Although not without it’s drawbacks this process generally works well, however occasionally the Master Browser may be assigned to a PC which is not suitable for the role, despite meeting the given criteria. In my case this happens a lot with my HTPC, which spends a lot of time in hibernation, and gets rebooted at irregular times with no particular schedule. Each time this happens the master browser list is destroyed and the election process restarts in order to find a new master browser. This election process is not quick, it can take some time to complete and propagate to all the other PC’s on the network.

The key message here is that the Master Browser ideally should be a PC that is always on, or at least stable (does not get rebooted often) and available more than other machines on the network. This way the master browser list is maintained and more accurately reflects a more complete view of your network, the devices connected to it, and the shares available on each device.

In a corporate or work environment there is generally a dedicated machine assigned this role, usually within a domain and acting as the Primary Domain Controller. This method has far fewer drawbacks associated with it but is not a good fit for the average home. In order to resolve this issue at home, we will adopt a similar principle and help ‘rig the election’ so that the machine which best suits this role is given priority as the Master Browser.

In my case the ideal Master Browser would be my office workstation.

To determine which machine is currently elected as the master browser type “nbtstat -a HOSTNAME” at the command prompt (substituting HOSTNAME with the name of a PC on your LAN). Depending on how many devices you have this may take awhile. The machine that is currently elected as master browser will have a ..__MSBROWSE__ property as shown in the list below.

MSBROWSE

4. Configure a Windows based PC to be the preferred Master Browser

Open the registry editor (Start > Run, type “regedit”) and navigate to HKEY_LOCAL_MACHINE > SYSTEM > CurrentControlSet > Services > Browser > Parameters.

Right click the “isDomainMaster” string and select Modify. Change the value to “True” and press OK. If the “isDomainMaster” string does not exist you can create it by right clicking and selecting New  “String Value”. Rename “New Value #1” to “isDomainMaster” and proceed as above.

Close the registry editor and restart your machine.

5. Configure a Linux or OSX based PC to be the preferred Master Browser

Navigate to and open /storage/.config/samba.conf. There is usually a sample one in the directory that can be renamed if it doesn’t already exist.

Modify (or add) the following lines below to the [global] section:

domain master = yes  
local master = yes  
preferred master = yes  
os level = 100

Save the file as “samba.conf” and restart the machine.

Remember, only one machine should be designated as the preferred master browser.

6. Configure a Network Storage device as the preferred Master Browser

Open the management console or web management interface, login as admin and navigate to the Control Panel, WIN/MAC/NFS, Windows File Service.

Tick the check box next to “Enable Local Master Browser”, click OK or Save.

Be warned however that enabling this service on a PC or NAS that’s accessible from outside your home network (i.e.
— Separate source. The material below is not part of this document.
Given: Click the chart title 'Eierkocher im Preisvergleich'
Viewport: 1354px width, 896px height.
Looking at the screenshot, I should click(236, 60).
The Internet) can be a security risk, as it generally enables the in-built guest account without a password. It will also prevent the machine from entering hibernation.

These steps are based on a Synology NAS, they may differ slightly for other models. Refer to the manual or help if you cannot find it.

7. Finally on a Windows PC make sure that Network Discovery is turned on, and that your network is set to Private (Home or Work, but not Public).

If you are using a 3rd party firewall you will need to open ports for file and print sharing.

Detailed instructions can be found on the Microsoft Windows website.

 

So in summary if you find PC’s to be missing from your home network try the following steps in sequence:

1. Check for connectivity, try to ping the device first, is it switched on and connected to the network
2. Check all devices belong to the same Work-group
3. Verify that the Master Browser is configured properly
4. Make sure Network Discovery and File and Print Sharing is enabled, and that your network is set to Private.